One thing to remember for both consumers and artists is that artists should be paid fairly for their time and abilities. You wouldn’t organise a plumber to come and do some work then ask him if he would take 50% of his fee. I guarantee you’ll get the finger or a door in your face. Speaking as an artist, we always undervalue our time. We often don’t charge for the many hours spent sourcing products, researching, travelling to collect supplies or the time spent emailing or creating a licence for example. We’re actually doing ourselves a disservice. Everyone’s time is precious. So, when buying or requesting a handmade product or bespoke artwork, have a little think about all the factors that go into the creation of that item.

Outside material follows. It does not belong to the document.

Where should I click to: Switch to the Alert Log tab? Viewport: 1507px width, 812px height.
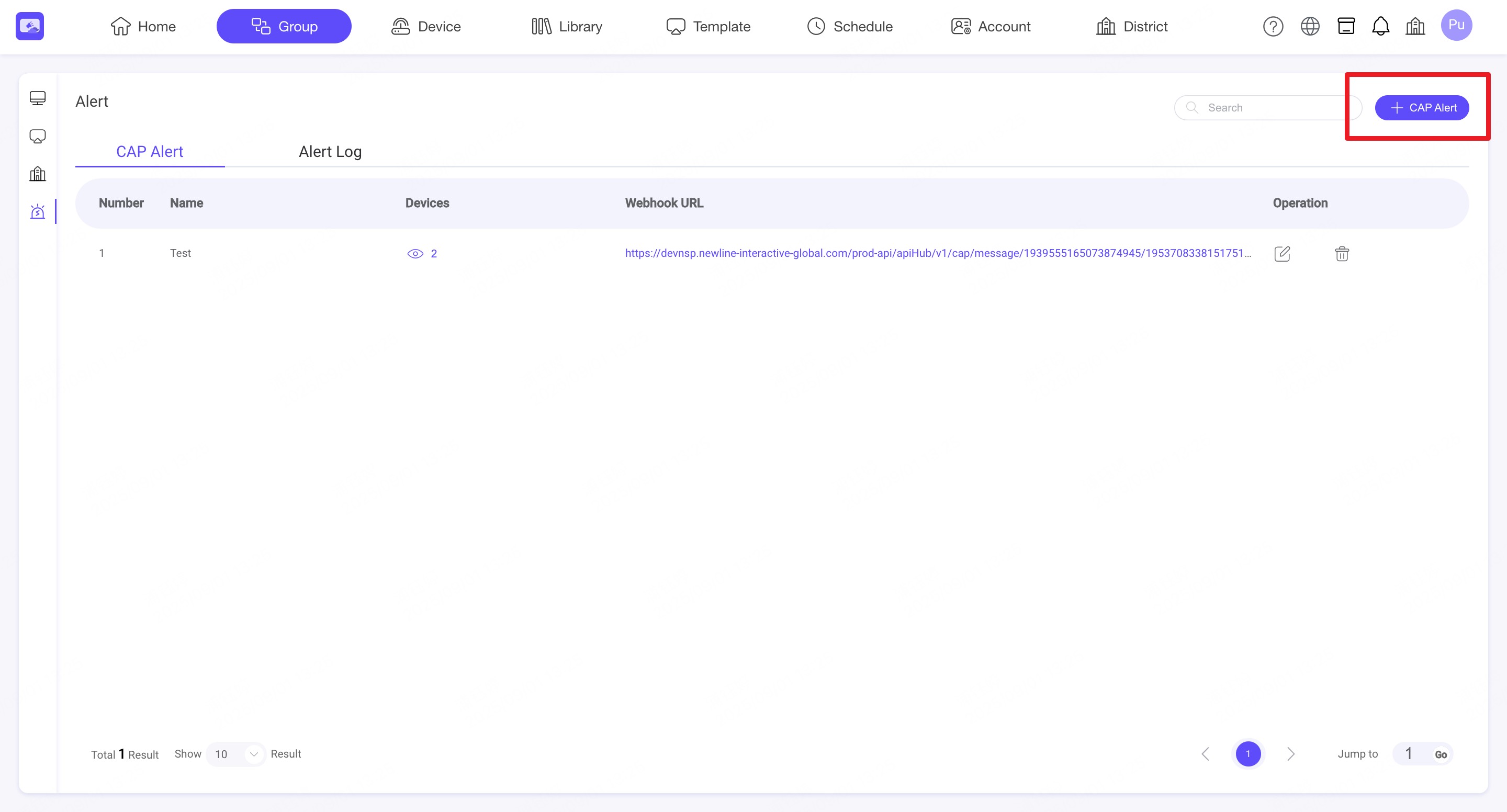[330, 152]
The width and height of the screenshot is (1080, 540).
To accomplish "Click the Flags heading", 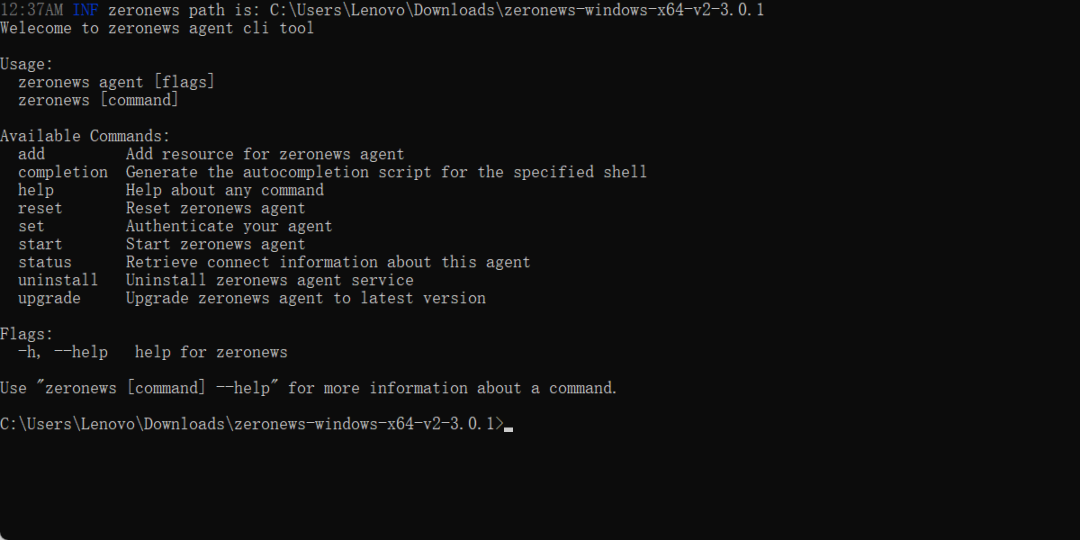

As artists we don’t mass produce items. We’re not factories or production lines. Just normal people who love to paint and create.
For artists wanting to get into licencing their works, I highly suggest getting in contact with Arts Law. They are great to deal with and explain things well. As does their website – spelt out in laymens terms. The website is also an excellent tool for those who want to hold a licence for an artwork. It really helps to explain both parties’ rights and responsibilities and what you can expect when licencing an artwork. (www.artslaw.com.au).
National Association for the Visual Arts (NAVA www.visualarts.net.au) is another great tool for both artists and consumers for learning more about all things to do with art.